Sanctions experts expect Russia to try to mitigate the impact of the financial penalties by relying on energy sales and leaning on the country’s reserves in gold and Chinese currency. Putin also is expected to move funds through smaller banks and accounts of elite families not covered by the sanctions, deal in cryptocurrency and rely on Russia’s relationship with China.
The U.N.’s two major bodies – the 193-nation General Assembly and the more powerful 15-member Security Council – held separate meetings Monday to discuss Russia’s war on Ukraine.
The council meeting opened with the news that the United States was kicking out 12 Russian U.N. diplomats whom Washington accuses of spying.
The assembly will give all U.N. members an opportunity to speak about the war and more than 110 signed up to do so, with speeches to continue Tuesday. The assembly, which allows no vetoes, is expected to vote later in the week on a resolution coordinated by European Union envoys, working with Ukraine.
The draft resolution, obtained by The Associated Press, demands that Russia immediately stop using force against Ukraine and withdraw all troops.

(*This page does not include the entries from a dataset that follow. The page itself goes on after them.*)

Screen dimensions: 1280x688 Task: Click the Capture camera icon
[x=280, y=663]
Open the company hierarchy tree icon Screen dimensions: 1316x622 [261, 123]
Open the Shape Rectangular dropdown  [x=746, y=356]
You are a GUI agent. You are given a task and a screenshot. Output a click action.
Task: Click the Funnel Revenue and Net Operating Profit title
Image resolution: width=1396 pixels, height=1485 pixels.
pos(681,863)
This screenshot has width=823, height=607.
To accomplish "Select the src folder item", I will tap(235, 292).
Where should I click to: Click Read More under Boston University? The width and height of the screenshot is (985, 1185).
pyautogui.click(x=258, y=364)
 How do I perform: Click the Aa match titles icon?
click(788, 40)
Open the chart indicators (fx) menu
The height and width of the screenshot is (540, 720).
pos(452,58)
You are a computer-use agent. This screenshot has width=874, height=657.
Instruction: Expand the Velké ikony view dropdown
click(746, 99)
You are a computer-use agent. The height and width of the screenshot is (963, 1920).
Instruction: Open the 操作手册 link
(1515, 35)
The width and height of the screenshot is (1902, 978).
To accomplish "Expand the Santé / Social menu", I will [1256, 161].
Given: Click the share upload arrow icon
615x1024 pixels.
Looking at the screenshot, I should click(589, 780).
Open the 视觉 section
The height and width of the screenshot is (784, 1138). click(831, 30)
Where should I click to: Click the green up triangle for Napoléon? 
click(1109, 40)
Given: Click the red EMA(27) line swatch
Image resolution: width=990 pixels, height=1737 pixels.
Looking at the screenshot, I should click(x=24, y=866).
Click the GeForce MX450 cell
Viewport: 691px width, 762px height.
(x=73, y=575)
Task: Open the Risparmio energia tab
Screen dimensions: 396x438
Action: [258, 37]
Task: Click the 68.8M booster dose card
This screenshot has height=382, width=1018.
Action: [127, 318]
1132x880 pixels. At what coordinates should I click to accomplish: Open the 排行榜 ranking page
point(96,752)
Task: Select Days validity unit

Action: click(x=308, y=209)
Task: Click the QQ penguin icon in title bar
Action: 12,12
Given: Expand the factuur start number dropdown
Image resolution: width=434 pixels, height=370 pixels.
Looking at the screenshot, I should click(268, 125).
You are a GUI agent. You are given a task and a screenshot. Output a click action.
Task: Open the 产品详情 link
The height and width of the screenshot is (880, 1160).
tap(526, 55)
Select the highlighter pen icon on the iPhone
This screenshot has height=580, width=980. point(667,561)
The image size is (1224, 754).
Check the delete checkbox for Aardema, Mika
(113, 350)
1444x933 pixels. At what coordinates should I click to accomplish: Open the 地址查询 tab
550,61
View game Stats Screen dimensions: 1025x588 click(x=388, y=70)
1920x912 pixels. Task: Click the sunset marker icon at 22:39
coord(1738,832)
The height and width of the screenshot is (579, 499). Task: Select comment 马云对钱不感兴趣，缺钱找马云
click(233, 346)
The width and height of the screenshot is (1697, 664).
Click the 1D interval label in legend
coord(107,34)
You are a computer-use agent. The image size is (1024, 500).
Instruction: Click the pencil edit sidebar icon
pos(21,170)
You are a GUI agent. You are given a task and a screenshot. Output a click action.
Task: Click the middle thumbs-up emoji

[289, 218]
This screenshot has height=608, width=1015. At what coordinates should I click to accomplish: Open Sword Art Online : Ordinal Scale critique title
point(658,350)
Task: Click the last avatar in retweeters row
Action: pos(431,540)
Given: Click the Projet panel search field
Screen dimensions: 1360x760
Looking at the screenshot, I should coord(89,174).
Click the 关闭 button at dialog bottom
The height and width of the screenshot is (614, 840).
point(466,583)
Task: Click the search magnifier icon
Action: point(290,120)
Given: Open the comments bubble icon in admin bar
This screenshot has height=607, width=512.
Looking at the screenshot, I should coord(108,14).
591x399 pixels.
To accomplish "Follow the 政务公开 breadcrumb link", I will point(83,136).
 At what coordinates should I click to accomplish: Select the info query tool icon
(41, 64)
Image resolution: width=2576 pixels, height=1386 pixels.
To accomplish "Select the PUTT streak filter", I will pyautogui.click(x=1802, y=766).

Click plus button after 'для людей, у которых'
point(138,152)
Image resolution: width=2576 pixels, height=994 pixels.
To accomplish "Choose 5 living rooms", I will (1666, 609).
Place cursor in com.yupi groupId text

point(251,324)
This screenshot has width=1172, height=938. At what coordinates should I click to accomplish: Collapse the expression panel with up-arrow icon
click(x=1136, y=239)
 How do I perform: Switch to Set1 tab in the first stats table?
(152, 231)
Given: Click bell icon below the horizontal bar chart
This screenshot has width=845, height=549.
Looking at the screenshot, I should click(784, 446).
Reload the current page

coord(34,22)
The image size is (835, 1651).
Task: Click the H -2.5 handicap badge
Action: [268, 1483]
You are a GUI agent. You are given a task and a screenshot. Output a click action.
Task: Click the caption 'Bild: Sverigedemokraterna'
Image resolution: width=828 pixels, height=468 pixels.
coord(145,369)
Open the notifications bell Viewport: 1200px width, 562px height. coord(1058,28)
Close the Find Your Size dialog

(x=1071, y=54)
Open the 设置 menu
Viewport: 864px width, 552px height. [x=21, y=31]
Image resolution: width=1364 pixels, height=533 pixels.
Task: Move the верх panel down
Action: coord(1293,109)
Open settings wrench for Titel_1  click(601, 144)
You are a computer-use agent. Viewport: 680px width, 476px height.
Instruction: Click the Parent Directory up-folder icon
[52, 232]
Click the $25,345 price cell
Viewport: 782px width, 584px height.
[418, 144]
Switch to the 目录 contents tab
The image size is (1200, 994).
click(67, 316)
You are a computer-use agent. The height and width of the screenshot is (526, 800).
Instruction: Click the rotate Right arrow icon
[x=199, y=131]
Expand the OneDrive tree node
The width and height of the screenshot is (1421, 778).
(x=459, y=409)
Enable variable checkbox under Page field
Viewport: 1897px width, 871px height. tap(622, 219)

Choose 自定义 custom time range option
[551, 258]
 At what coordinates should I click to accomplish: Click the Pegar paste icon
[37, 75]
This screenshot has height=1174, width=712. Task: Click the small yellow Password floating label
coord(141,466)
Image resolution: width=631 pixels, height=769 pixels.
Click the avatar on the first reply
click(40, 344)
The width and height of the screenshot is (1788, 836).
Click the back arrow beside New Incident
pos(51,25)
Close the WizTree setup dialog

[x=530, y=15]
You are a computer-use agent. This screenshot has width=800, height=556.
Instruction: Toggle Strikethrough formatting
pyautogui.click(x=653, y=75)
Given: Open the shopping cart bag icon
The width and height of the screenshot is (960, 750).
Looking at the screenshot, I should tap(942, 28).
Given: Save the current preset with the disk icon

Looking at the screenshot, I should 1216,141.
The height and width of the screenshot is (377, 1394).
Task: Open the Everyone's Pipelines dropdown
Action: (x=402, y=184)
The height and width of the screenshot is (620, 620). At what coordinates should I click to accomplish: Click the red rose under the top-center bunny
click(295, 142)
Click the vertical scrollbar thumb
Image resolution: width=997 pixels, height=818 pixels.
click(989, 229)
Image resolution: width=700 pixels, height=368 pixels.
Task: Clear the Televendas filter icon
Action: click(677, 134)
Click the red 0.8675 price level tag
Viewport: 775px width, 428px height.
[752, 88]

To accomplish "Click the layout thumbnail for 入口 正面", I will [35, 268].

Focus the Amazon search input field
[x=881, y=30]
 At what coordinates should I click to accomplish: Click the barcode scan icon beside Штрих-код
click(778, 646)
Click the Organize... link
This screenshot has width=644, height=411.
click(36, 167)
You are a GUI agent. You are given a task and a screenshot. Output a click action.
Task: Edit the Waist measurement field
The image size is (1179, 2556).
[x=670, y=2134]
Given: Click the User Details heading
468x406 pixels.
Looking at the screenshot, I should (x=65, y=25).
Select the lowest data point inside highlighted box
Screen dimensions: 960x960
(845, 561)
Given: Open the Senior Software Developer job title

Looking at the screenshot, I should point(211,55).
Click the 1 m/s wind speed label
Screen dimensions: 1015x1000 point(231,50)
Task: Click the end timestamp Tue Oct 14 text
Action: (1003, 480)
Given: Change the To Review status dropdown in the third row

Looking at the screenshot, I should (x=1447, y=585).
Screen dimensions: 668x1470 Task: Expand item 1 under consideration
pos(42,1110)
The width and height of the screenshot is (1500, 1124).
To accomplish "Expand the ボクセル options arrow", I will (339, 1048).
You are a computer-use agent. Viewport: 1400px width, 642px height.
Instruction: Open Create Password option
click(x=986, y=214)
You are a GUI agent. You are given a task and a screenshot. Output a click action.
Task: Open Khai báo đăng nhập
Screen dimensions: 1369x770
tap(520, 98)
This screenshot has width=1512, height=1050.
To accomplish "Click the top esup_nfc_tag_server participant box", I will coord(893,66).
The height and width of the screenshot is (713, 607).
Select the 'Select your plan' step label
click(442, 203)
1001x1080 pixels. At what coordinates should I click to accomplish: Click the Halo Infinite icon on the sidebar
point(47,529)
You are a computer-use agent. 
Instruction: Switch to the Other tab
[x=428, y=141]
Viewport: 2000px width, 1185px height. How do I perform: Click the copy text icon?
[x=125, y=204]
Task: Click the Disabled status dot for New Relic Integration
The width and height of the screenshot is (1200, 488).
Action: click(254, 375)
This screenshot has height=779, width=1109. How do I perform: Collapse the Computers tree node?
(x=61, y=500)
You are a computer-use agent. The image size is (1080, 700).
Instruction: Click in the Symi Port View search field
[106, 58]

In Geneva, meanwhile, scores of diplomats walked out of two meetings at the U.N. in which Russian Foreign Minister Sergey Lavrov was beamed in for a video statement, as a protest against Russia’s invasion of Ukraine.
The International Criminal Court’s chief prosecutor said he plans to open an investigation ‘as rapidly as possible’ into possible war crimes and crimes against humanity in Ukraine – both alleged crimes committed before the Russian invasion, but also any new crimes that either side might have committed since the invasion started.
The U.N. refugee agency says that about 660,000 people have fled Ukraine for neighboring countries since the Russian invasion began. The number, given on Tuesday, was up from a count of more than 500,000 a day earlier.
UNHCR spokeswoman Shabia Mantoo said in Geneva that ‘at this rate, the situation looks set to become Europe’s largest refugee crisis this century.’
Earlier, when the overall figure still stood at around half a million, she said the count included 281,000 in Poland, more than 84,500 in Hungary, about 36,400 in Moldova, over 32,500 in Romania and about 30,000 in Slovakia. The rest were scattered in other countries, she said.
U.N. High Commissioner for Refugees Filippo Grandi, has said the U.N. expects the total to reach 4 million in the coming weeks.